▼

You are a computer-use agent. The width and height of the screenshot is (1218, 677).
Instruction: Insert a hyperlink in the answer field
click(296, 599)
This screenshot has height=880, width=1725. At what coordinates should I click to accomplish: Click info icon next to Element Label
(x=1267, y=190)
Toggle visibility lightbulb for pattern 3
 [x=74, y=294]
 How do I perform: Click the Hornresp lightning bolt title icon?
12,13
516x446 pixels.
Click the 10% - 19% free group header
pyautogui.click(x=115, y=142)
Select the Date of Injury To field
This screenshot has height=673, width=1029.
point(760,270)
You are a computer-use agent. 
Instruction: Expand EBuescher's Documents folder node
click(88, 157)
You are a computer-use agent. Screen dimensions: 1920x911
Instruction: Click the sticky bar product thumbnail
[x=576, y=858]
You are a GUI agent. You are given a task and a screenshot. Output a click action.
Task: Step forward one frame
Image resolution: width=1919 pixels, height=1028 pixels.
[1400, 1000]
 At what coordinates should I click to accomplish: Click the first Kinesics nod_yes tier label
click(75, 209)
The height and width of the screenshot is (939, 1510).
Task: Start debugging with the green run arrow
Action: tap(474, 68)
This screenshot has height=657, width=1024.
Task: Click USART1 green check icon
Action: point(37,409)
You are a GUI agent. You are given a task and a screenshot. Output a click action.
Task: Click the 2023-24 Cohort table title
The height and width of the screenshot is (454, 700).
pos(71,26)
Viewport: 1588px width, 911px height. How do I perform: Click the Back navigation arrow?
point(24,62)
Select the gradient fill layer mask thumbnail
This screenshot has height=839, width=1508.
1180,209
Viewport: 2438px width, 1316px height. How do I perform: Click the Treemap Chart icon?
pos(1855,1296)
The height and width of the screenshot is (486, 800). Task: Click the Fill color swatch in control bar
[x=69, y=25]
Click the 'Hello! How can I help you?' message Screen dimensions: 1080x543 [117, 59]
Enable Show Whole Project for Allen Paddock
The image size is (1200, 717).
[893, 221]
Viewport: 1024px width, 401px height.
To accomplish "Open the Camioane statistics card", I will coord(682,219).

▲

Problem: In the lines above, find the word "computer" and copy every line it occurs in.

Answer space:
You are a computer-use agent. The width and height of the screenshot is (1218, 677).
You are a computer-use agent. 
You are a computer-use agent. Screen dimensions: 1920x911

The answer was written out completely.